10 Harvard students recently had their offers of admission revoked for sharing “offensive” memes in a private 100-person group chat on Facebook.

This is shocking, but not unexpected. This is yet another chance a university had to promote reasonable principles but then cracked down on free expression—a trend that grew these past two years.

What is unexpected is that nobody is standing up for these students.

For years, people have predicted a future of privacy breaches and cultural sterilization. It was always the case that anybody who acts “badly” in public will be shunned. But as far-leftists ever-expand what “bad” is, and ever-expand what “private” is not, there is no stretch to imagine a sterile cultural climate where liberty and free expression are tossed aside to satiate the most powerful human emotion: fear.

Boundaries will not be pushed in public—there will be no vibrant, artful culture of provocation and experimentation. And yet, the boundaries of privacy will be pushed as PC police check: did you write anything offensive? The questions will soon be more invasive. You did not post anything offensive. But are you friends with somebody who did?

Harvard’s actions show that this future is here. 20 years ago, this meme groupchat would have been ignored—dismissed as a juvenile pastime. At worst, the students would have been slapped on the wrist. Today, posting shoddy cartoons in a groupchat devoted to shoddy cartoons is supposedly such a marker of bad character that it warrants banishment.

And yet now, when all the predictions are coming true—there is quiet. Why is this?

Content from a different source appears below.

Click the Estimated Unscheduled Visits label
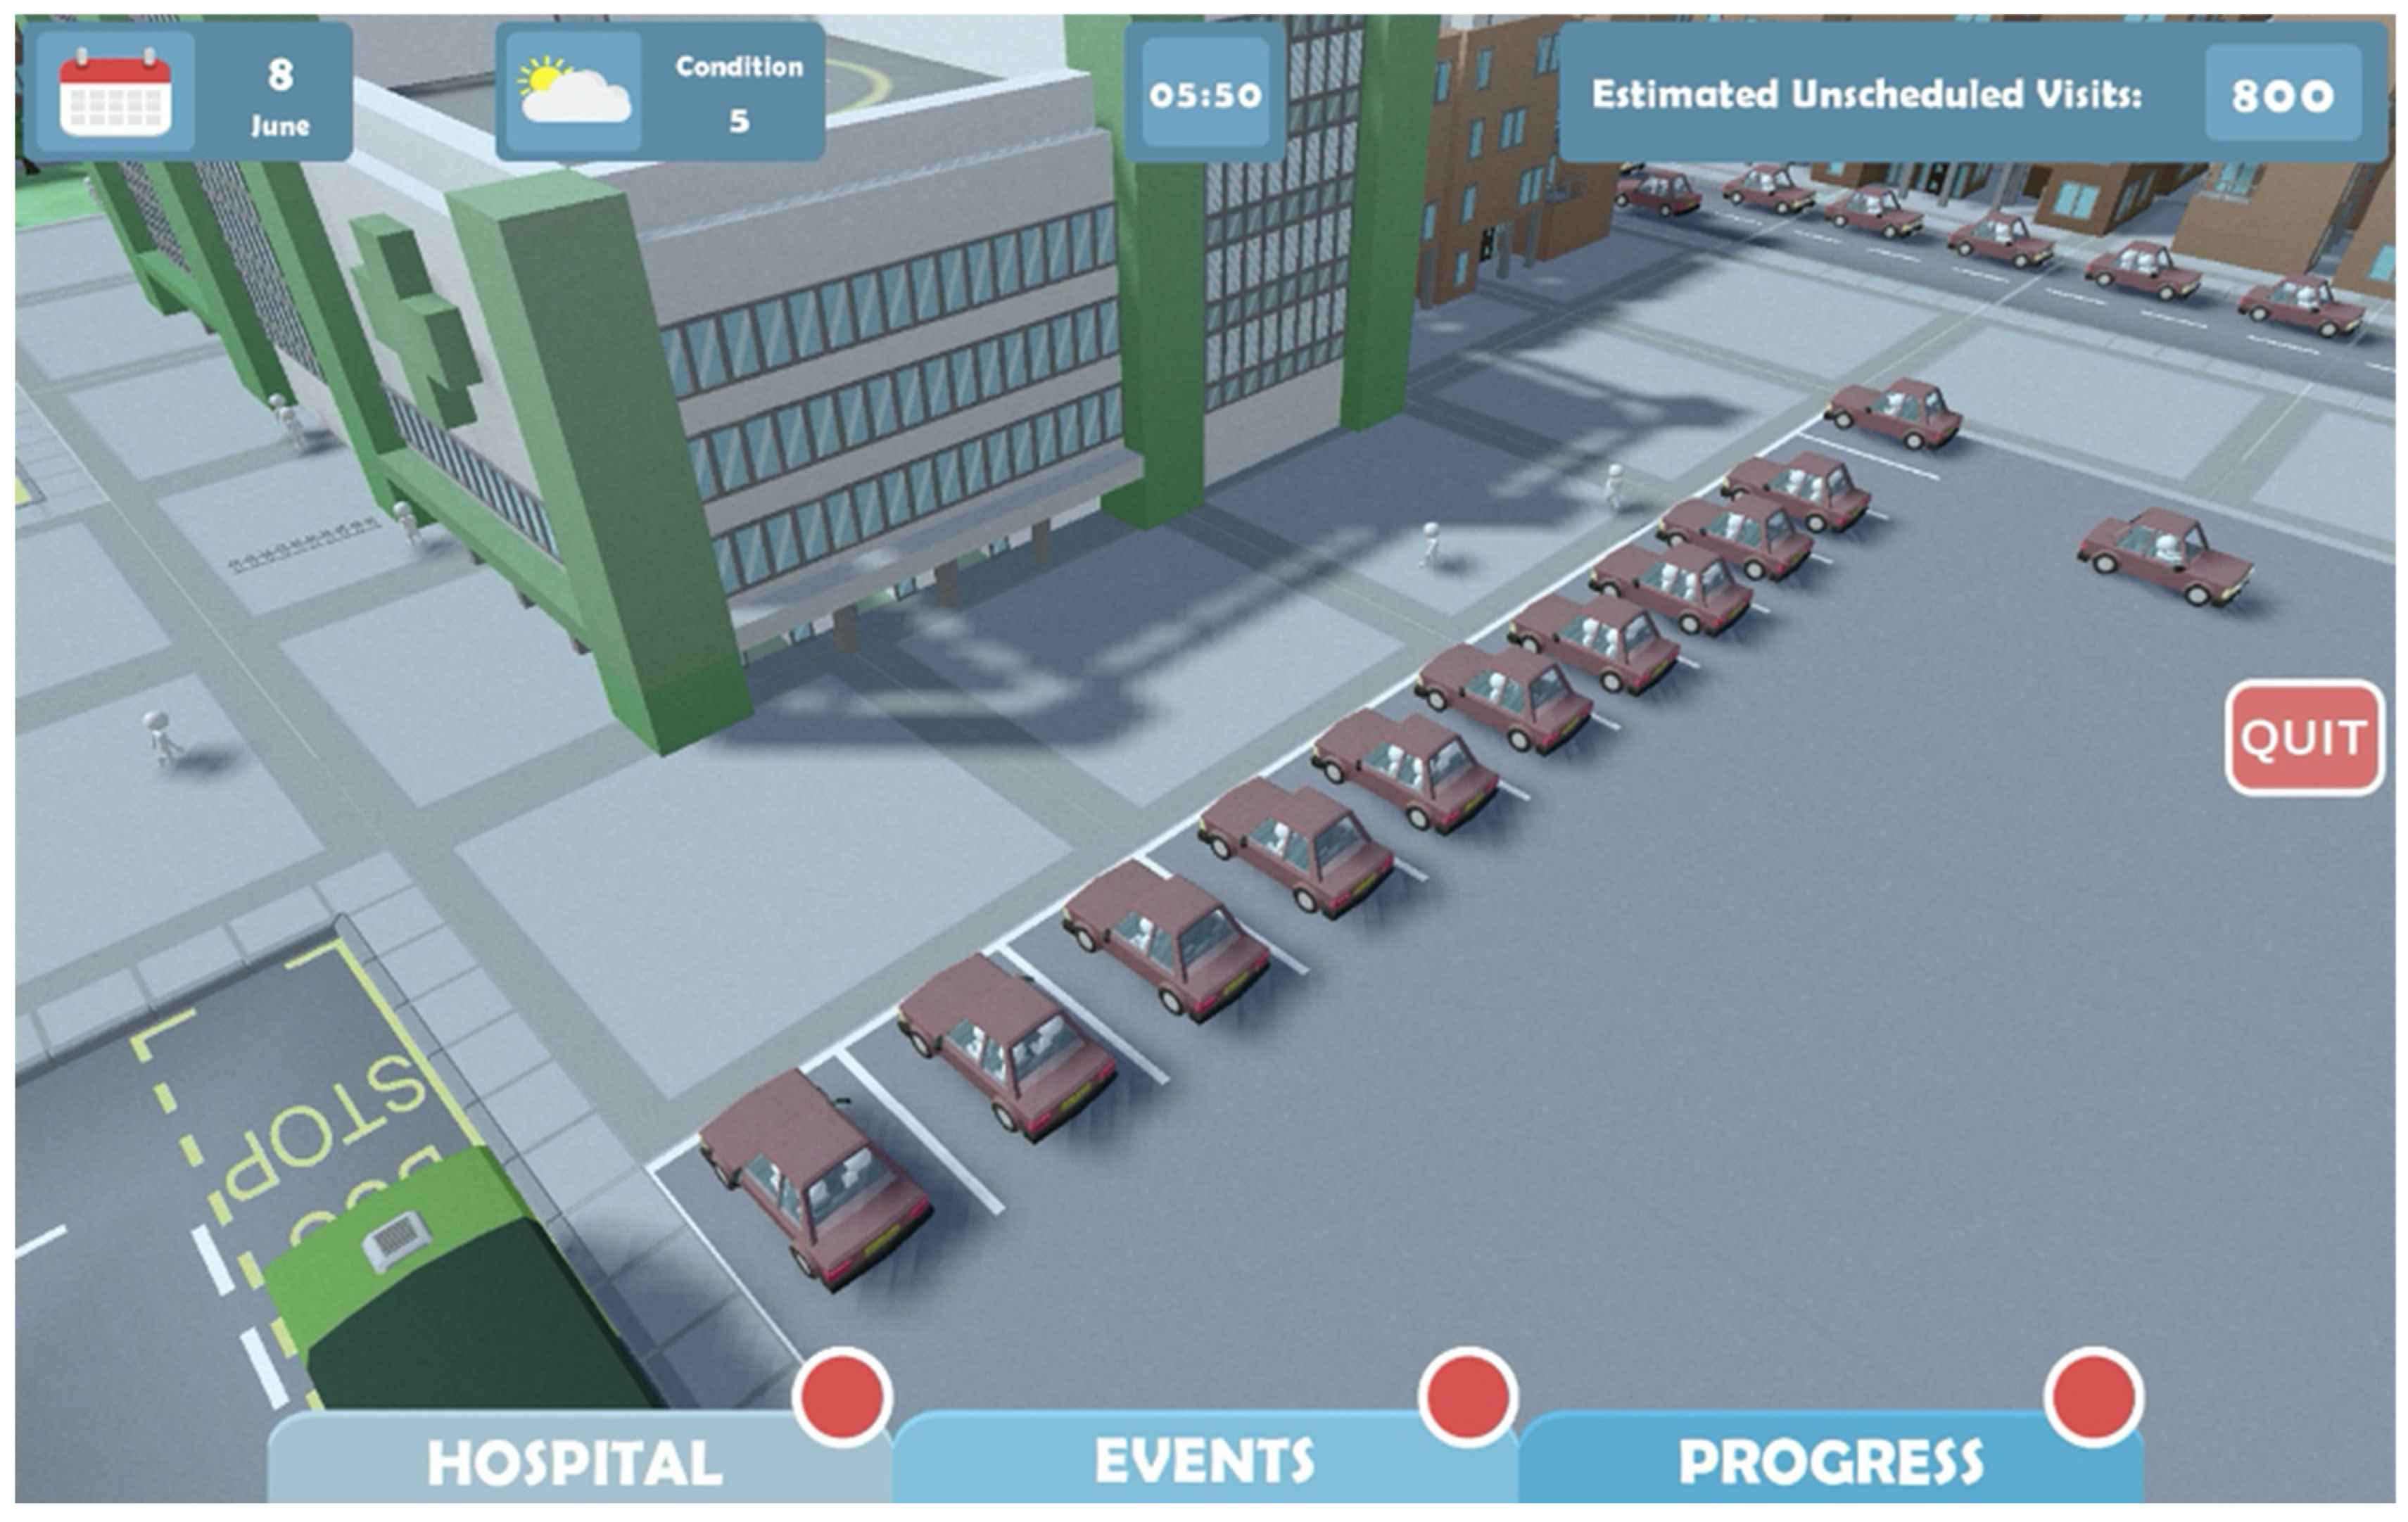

There is no way to know, but my guess is that people are so desensitized to this sort of thing that this does not seem like a big deal. Or the culture of fear has already settled and people are picky with their battles. When students are expelled for their cartoons, what happens if I support them—or worse, what if I think they are funny?

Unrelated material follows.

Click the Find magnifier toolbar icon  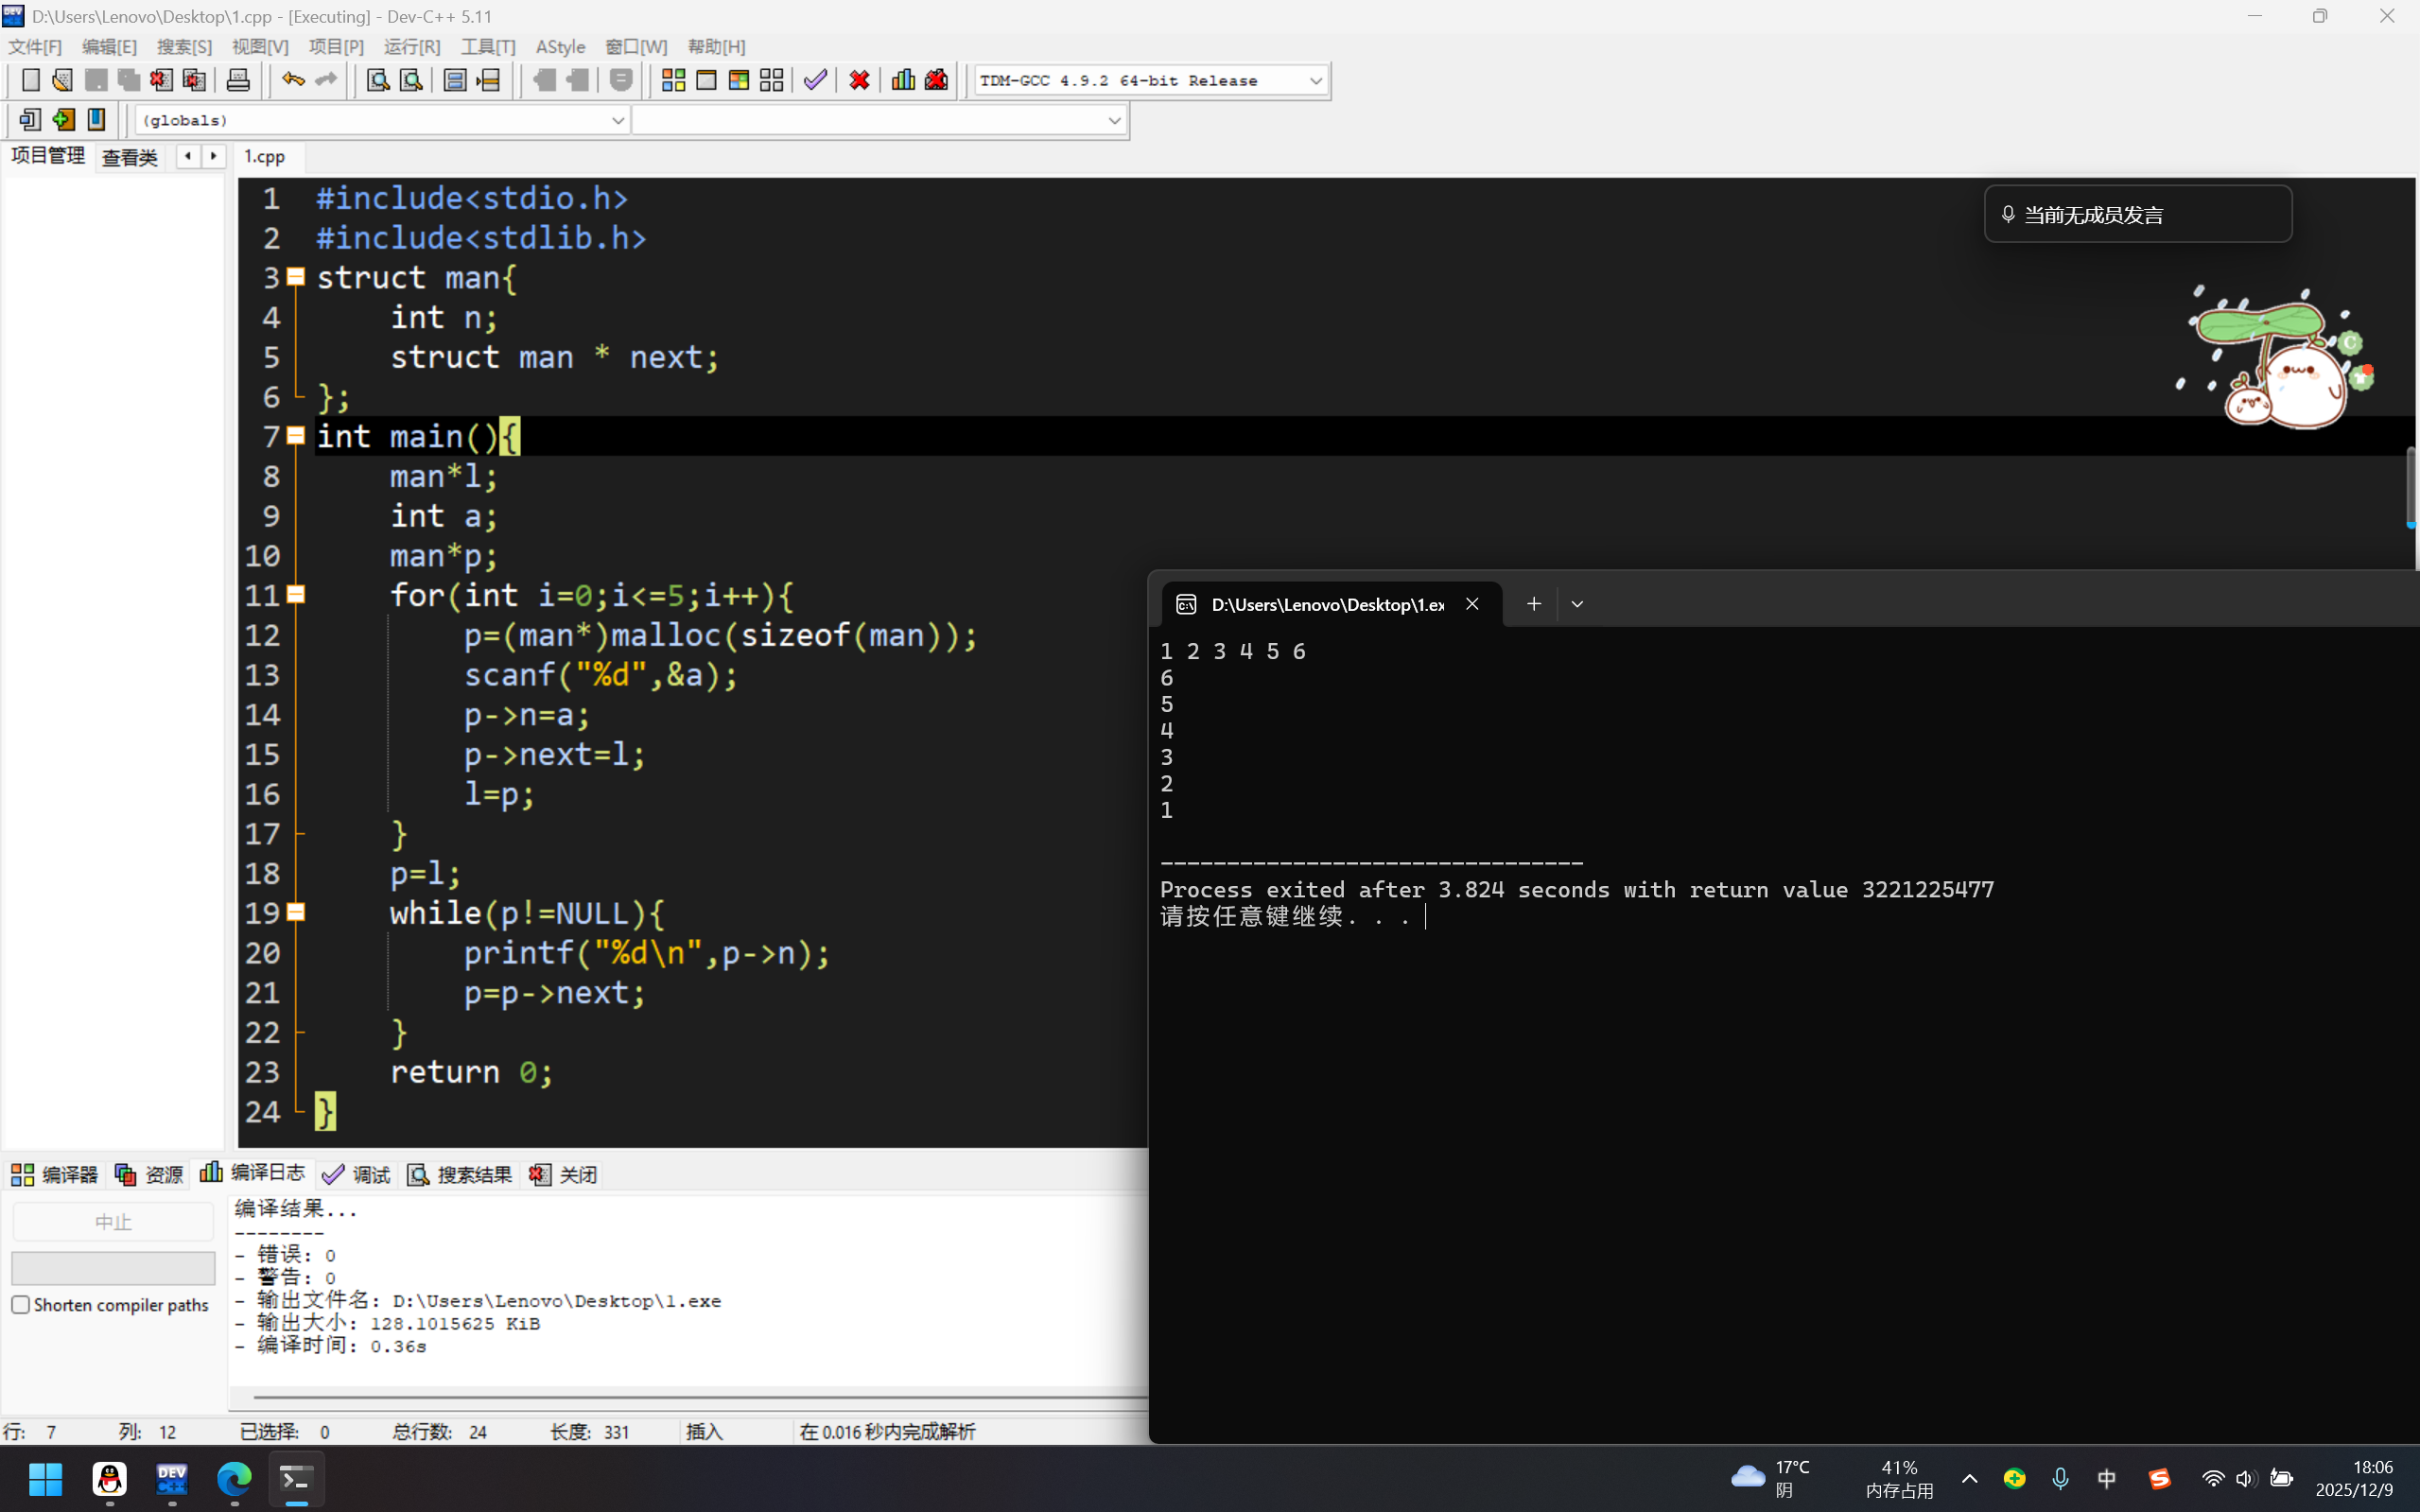click(x=377, y=80)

But this case of thought-police is unique, and is a big deal for three reasons.

First, this is the first time that a major University rescinded students based on activity in a private group chat—or at least the first time it was publicized. Of course Harvard can do whatever it wants. We do not have a right to privacy in this country, and any laws on the matter are hazy at best. But this is what makes precedent and cultural norms even more important. It may be expected that a 100-person group chat will be made public, as happened here, but the students did have a reasonable expectation that they would not be monitored. This expectation was violated. Harvard set the precedent that there is no privacy in Facebook messages.

Secondly, these Harvard memes were nothing more than childish shock humor—to say otherwise means you understand neither humor nor offense. The group chat was created for the explicit purpose of creating “edgier” memes. They did not target groups or call for violence.

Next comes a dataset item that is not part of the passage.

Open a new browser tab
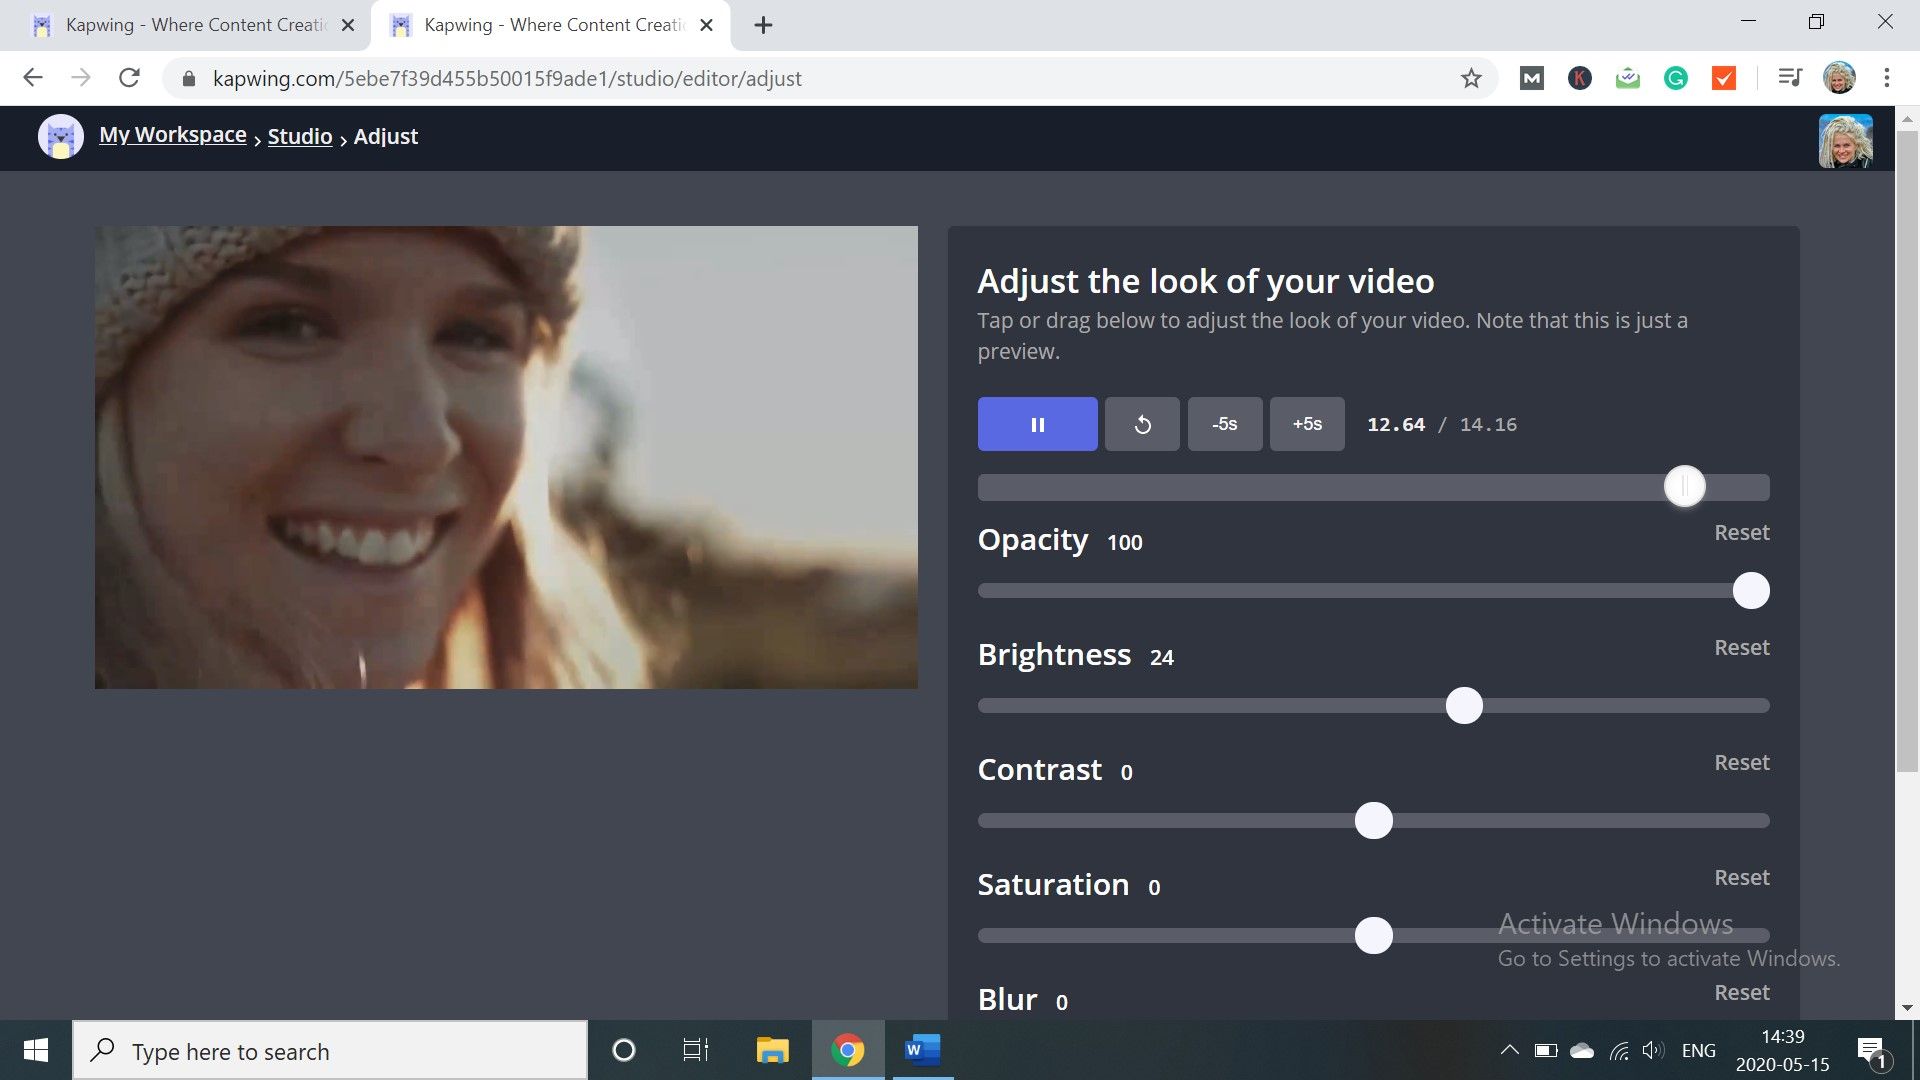Viewport: 1920px width, 1080px height. coord(763,24)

There is a blurry line when privacy, freedom of speech, and freedom of association stop to matter. The CIA and the NSA certainly know this. Rights may be ignored when there is potential for a threat—terrorist plots, heists, secret documents being exchanged. “Offensive memes by teenage boys” is not on the list. When Harvard chose to take action against students for memes, they dangerously moved this line. Rights can be violated not just when there is potential danger—they can be violated for benign civilian activity.

Third—if I think these jokes are funny, what does it actually say about me? Not much—other than I am either immature or have a surreal, dark sense of humor. These memes stem from an entire line of black comedy, no different from the “dead baby” jokes that you heard every day 10 years ago. But Harvard chose this as a litmus test for character. Harvard decided that an 18-year old who makes yo-mama jokes, dead-baby jokes, or engages in shock-humor is so toxic to the Harvard community that he should have no part in it. So toxic, in fact, that his taste in humor should overturn Harvard’s initial, careful examinations of his SAT scores, course grades, letters of recommendations, essays, and other indicators that the student belongs at Harvard. This litmus test is not only wildly inaccurate, but it is in fact so inaccurate, that to use it would mean to change what it is purported to measure. If this is the test, then character does not refer to having honest moral convictions, but to displaying a shallow façade of political correctness.

This case is unique in that exceedingly drastic measures were taken against students who were having harmless fun pushing boundaries in a private groupchat devoted to pushing boundaries. To say that their memes were dangerous is ludicrous. What is dangerous is when we let the administration get away with this without putting up a fight. Standing up for these students is standing up for privacy, for freedom of speech, for freedom of association and for principles. But in this culture of fear that Harvard is promoting, standing up for them means standing for bigotry. And anybody who truly knows what is at stake for privacy will keep it to himself.